** ACTION ITEM **
Rewrite the rows below with "image size" changed to "screenshot size" and everything else left as it is, omitting the pictures.

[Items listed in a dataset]
########
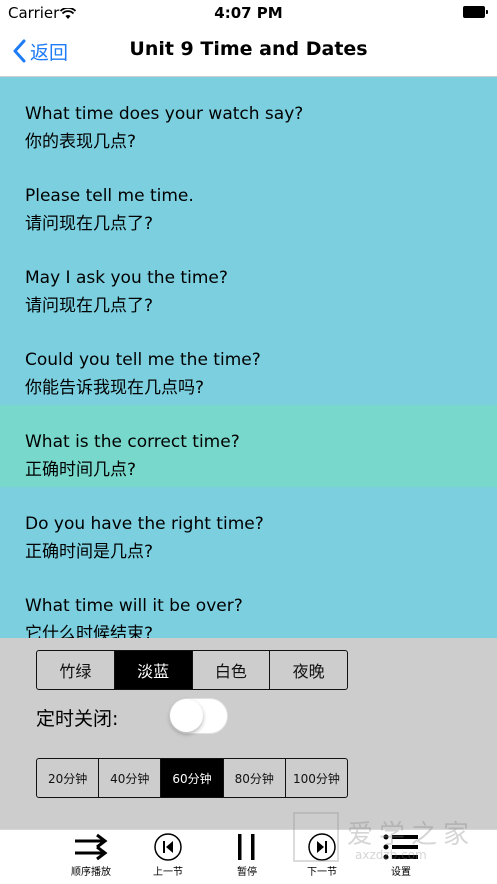 The height and width of the screenshot is (884, 497). What do you see at coordinates (316, 778) in the screenshot?
I see `timer-option-100: 100分钟` at bounding box center [316, 778].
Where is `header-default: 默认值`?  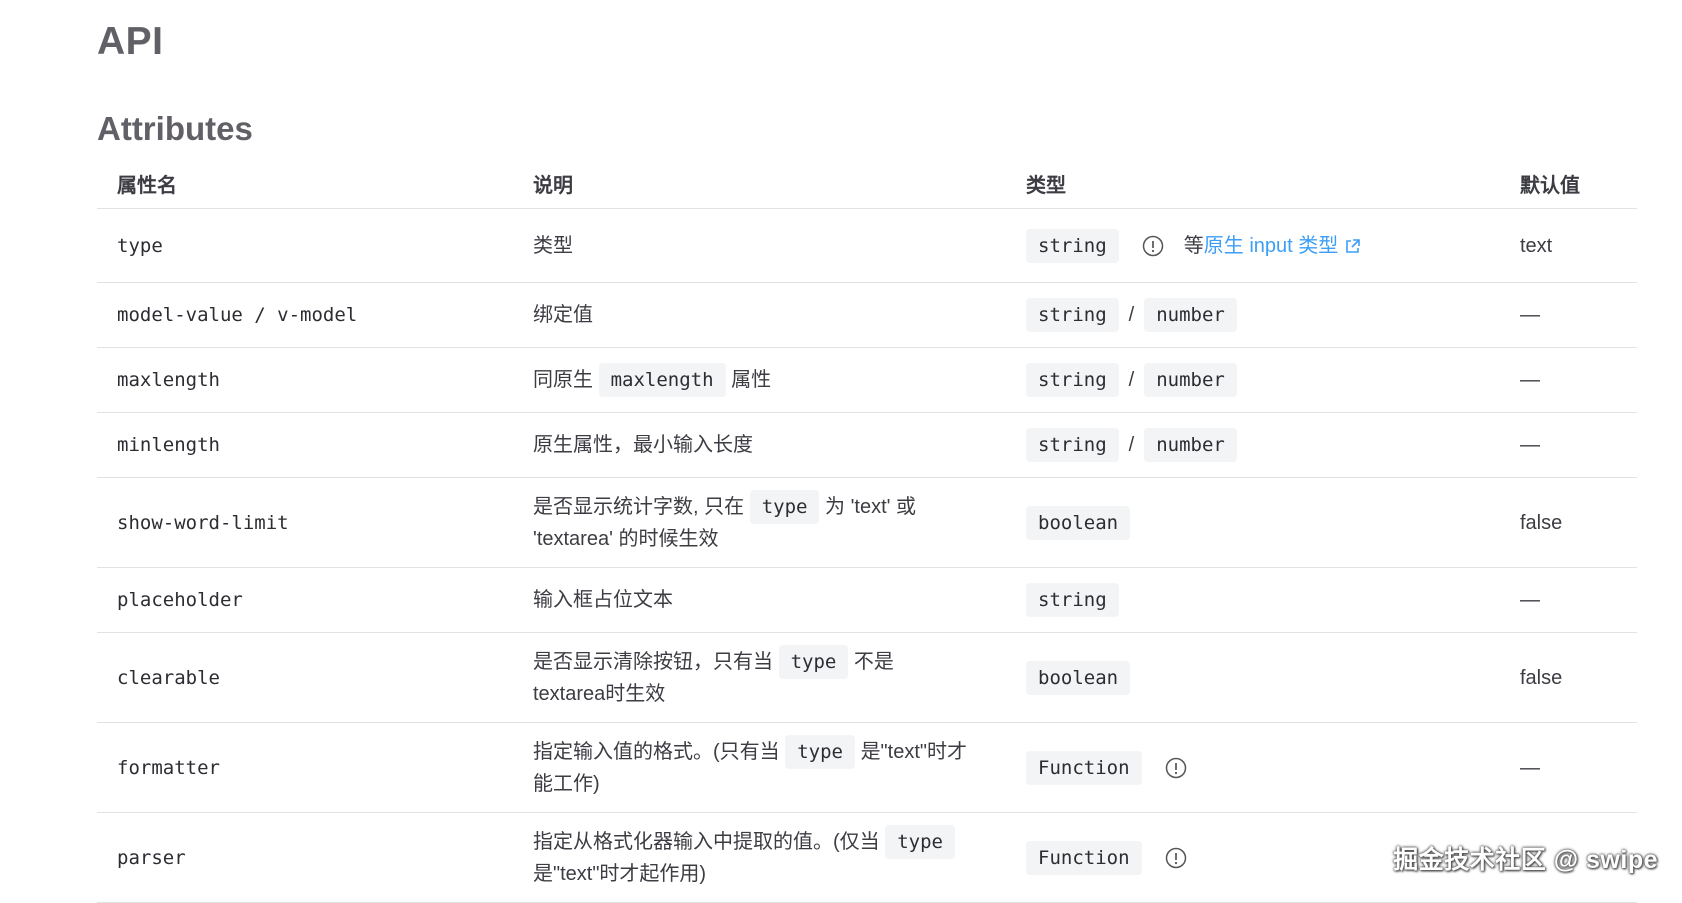
header-default: 默认值 is located at coordinates (1568, 184).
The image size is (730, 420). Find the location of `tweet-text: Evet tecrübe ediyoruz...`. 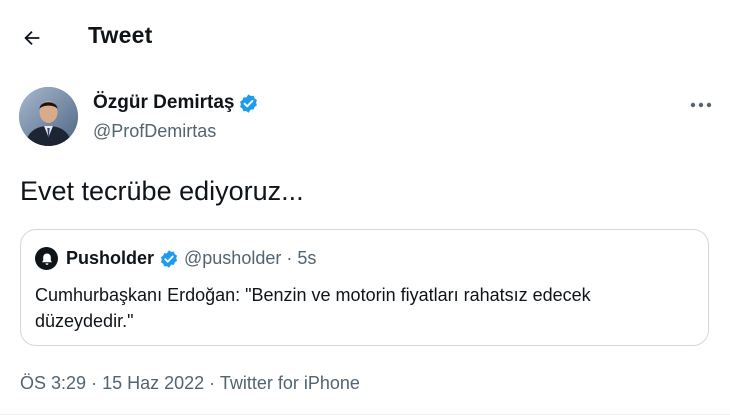

tweet-text: Evet tecrübe ediyoruz... is located at coordinates (162, 191).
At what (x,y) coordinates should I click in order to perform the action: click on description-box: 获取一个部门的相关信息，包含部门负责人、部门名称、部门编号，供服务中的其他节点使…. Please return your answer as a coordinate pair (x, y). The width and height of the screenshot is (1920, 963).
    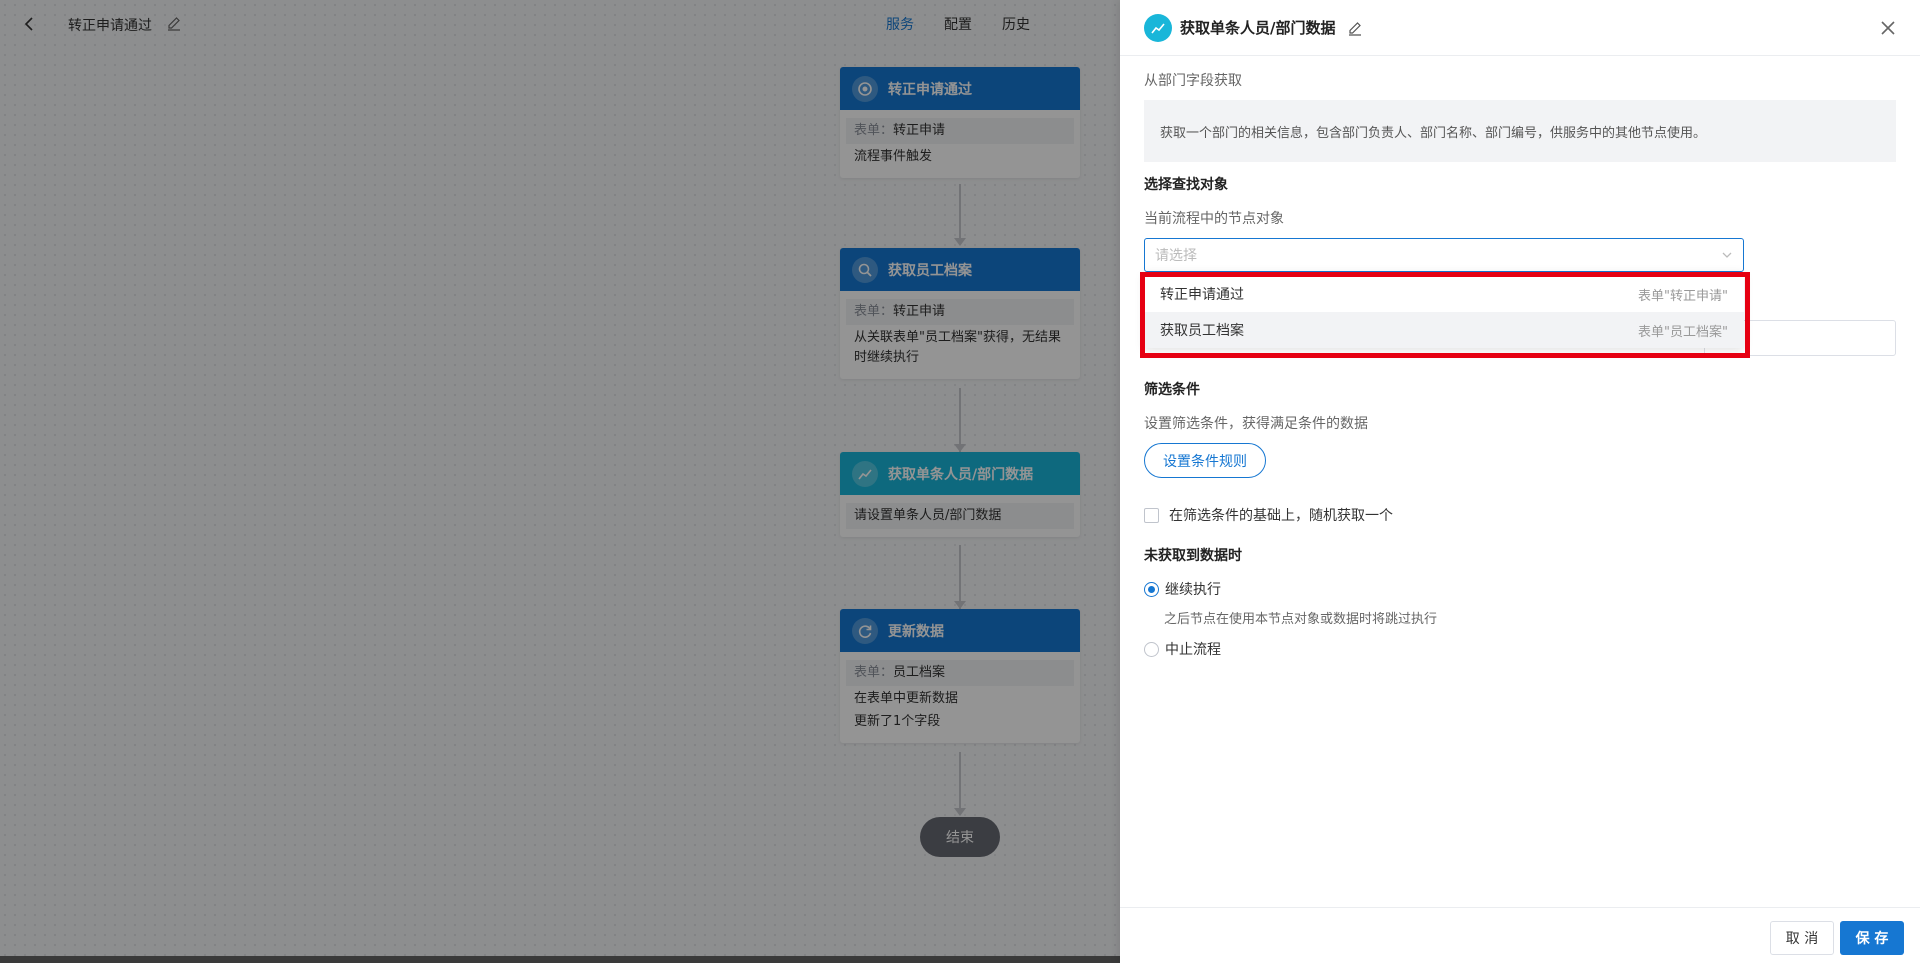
########
** ANSWER BOX **
 The height and width of the screenshot is (884, 497). What do you see at coordinates (316, 778) in the screenshot?
I see `timer-option-100: 100分钟` at bounding box center [316, 778].
Where is `header-default: 默认值`?  
header-default: 默认值 is located at coordinates (1568, 184).
The screenshot size is (730, 420). Find the location of `tweet-text: Evet tecrübe ediyoruz...`. 

tweet-text: Evet tecrübe ediyoruz... is located at coordinates (162, 191).
At what (x,y) coordinates should I click in order to perform the action: click on description-box: 获取一个部门的相关信息，包含部门负责人、部门名称、部门编号，供服务中的其他节点使…. Please return your answer as a coordinate pair (x, y). The width and height of the screenshot is (1920, 963).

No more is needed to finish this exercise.